• CONSIGNE: Recopiez fidèlement le passage du jugement qui commence aux mots « 1. de faux en » et s'arrête après « avocats à La Haye. ».

• EXTRAIT CHOISI:
* * * * * * * * *

Le Bureau international de traductions juridiques (B.I.T.I.), à La Haye, a été autorisé à mettre à notre disposition la traduction qu'il a été chargé de faire en langue française du jugement rendu par le tribunal de La Haye dans l'affaire des faux billets de banque portugais.

Traduction:

AU NOM DE LA REINE,

Le Tribunal d'arrondissement à La Haye, faisant droit en matière pénale, a rendu le jugement suivant en cause de

l'Officier de Justice

contre

Karel Marang, se nommant Marang van Ysselveere, né à Dordrecht, le 13 juillet 1884, commerçant, demeurant à La Haye, actuellement en détention préventive,

Le Tribunal,

inculpé.

Vu l'instruction tenue à l'audience;

Ouï le réquisitoire de l'Officier de Justice, tendant à ce que l'inculpé soit déclaré coupable:

1. de faux en écritures sur papier de crédit destiné à la circulation; 2. d'avoir intentionnellement contrefait des billets de banque dans le but de les émettre comme véritables et non falsifiés;

et soit par conséquent condamné à un emprisonnement pendant quatre ans, avec ordre de destruction des pièces de conviction saisies;

Ouï l'inculpé dans sa défense, assisté par MMes J. H. Rolandus Hagedoorn et J. R. C. van Bemmel Suyck, avocats à La Haye.

* * * * * * * * *

• MATÉRIEL RÉPERTORIÉ:
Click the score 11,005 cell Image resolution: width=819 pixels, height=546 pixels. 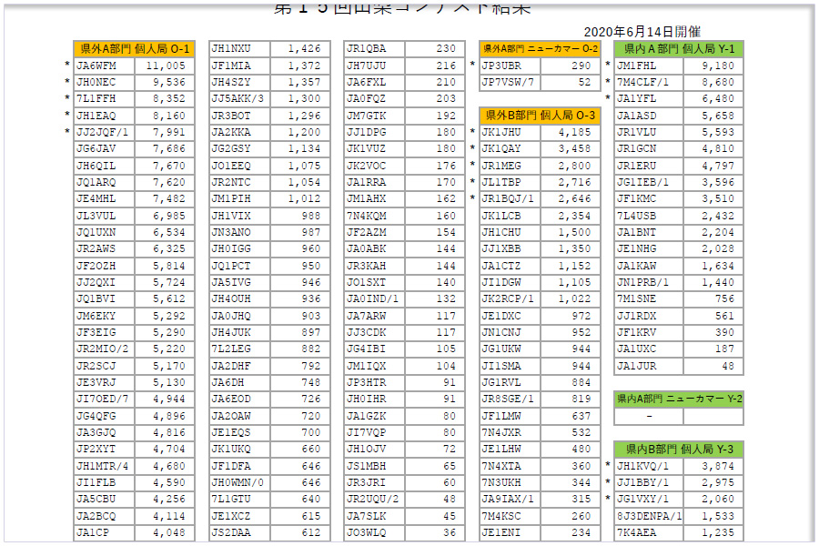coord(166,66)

* * * * * * * * *

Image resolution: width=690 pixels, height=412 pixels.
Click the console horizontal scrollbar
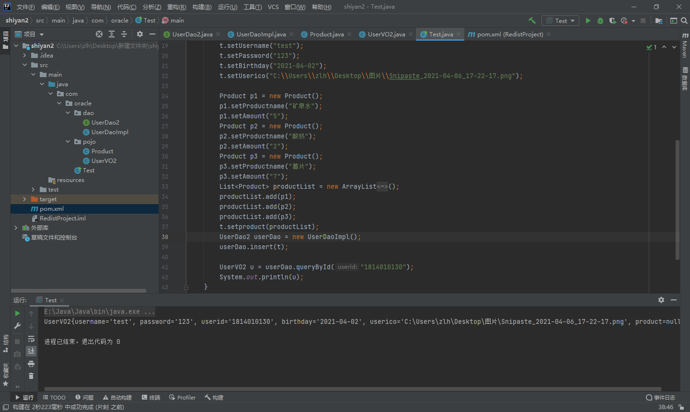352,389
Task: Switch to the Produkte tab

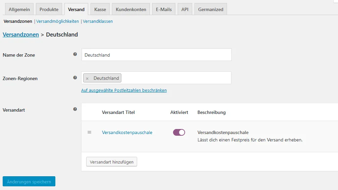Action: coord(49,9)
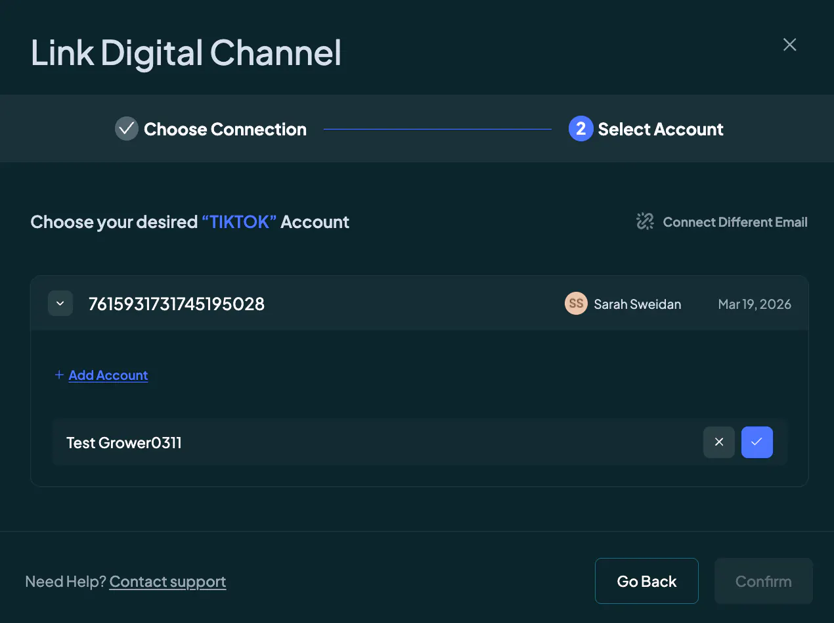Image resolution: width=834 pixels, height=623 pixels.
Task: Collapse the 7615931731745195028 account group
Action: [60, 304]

* * * * * * * * *

• RÉPONSE:
1. de faux en écritures sur papier de crédit destiné à la circulation; 2. d'avoir intentionnellement contrefait des billets de banque dans le but de les émettre comme véritables et non falsifiés;

et soit par conséquent condamné à un emprisonnement pendant quatre ans, avec ordre de destruction des pièces de conviction saisies;

Ouï l'inculpé dans sa défense, assisté par MMes J. H. Rolandus Hagedoorn et J. R. C. van Bemmel Suyck, avocats à La Haye.